Carolina Herrara, the famous designer, was the upstairs tenant.  She, actually, was quite pleasant.  Her husband -- Renaldo, maybe -- was a douche-bag.  Which, honestly, is such an unpleasant word.  But he was.  He used to come downstairs and argue with Dawn and Eve, the two secretaries, about the thermostat.  You would think rich people would have their own thermostats.  Very odd.

Anyway, Ms. Herrera has always fascinated me.  So I got a kick out of watching a video about her in The Times today.  An artifact no doubt related to the now-finished Fashion Week.  We should all look as good, at 76, as Carolina does.  And I don't care how many facials and whatever she gets.  Plus, I love that Warhol of her.

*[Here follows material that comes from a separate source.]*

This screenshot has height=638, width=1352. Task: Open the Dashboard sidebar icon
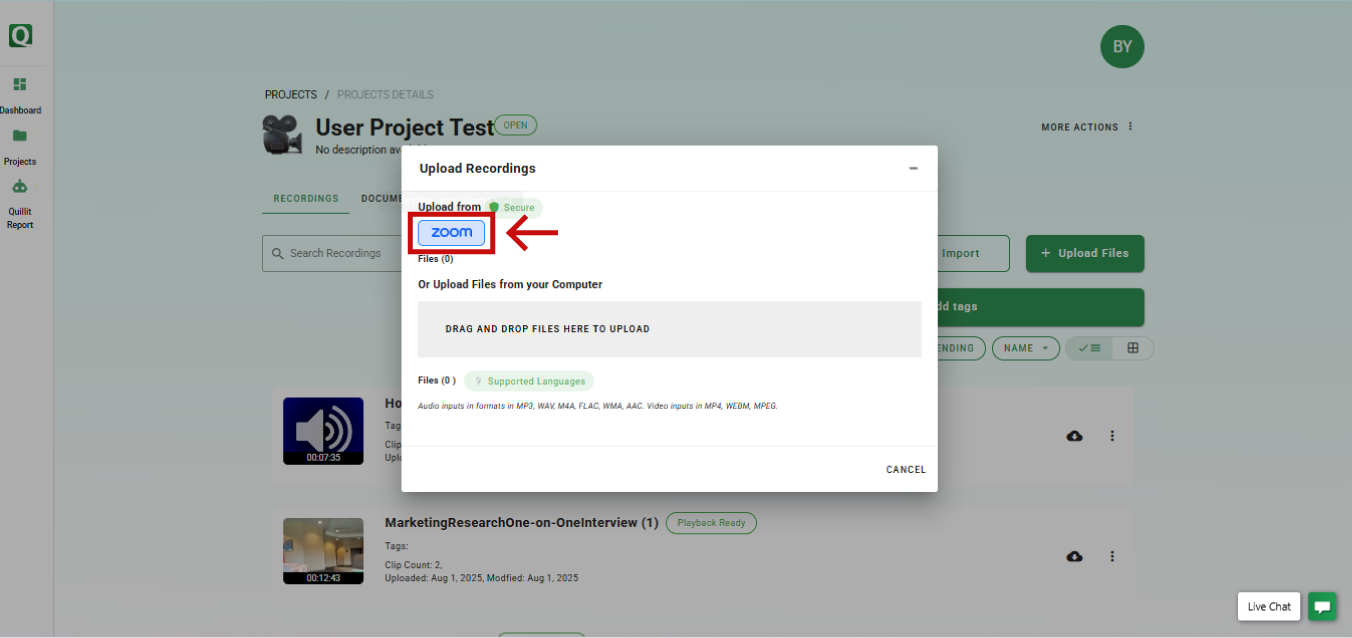click(20, 85)
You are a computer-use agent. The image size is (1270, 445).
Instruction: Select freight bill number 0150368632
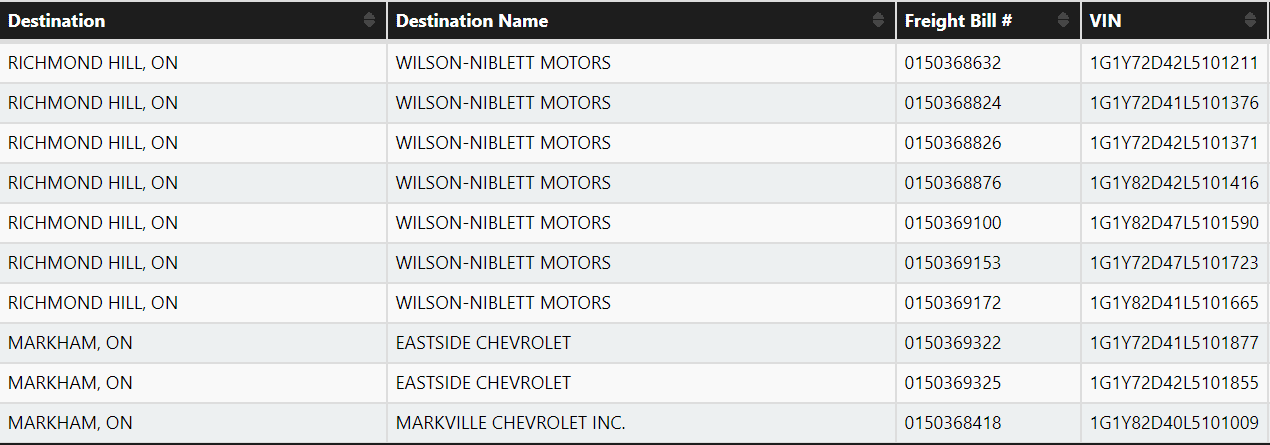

My favorite part is when, in the build-up to the show, the model walks into the room and everybody starts yakking about the dress and don't even pay the slightest attention to her.  I bet, as a runway model, as you stand there, which is part of the job, you get, during the course of your career, a ringside seat to some of the best knock-down, drag-out screaming matches ever.  The gnashing of teeth, the throwing of shoes, the sobbing, the mascara running ... and that's just the men.

For Fashion Week I once painted that woman from Vogue -- Anna Wintour -- and set it up near the tents for annotation.  It was a terrible painting, honestly.  So bad, in fact, that I'm not even going to post it here.  Nonetheless, a couple of weeks later New York Magazine called me up and wanted to know how many annotations were on it.  Exactly.  They were doing some spread that might have been titled "Fashion by the numbers" and wanted to put the painting in it.

I told the person that I would send her a high-res image of the painting and that if she wanted to know exactly how many there were she could count them herself.  Maybe I should have counted them for her because I ended up on the cutting room floor.

Probably all for the best.  The painting was horrible.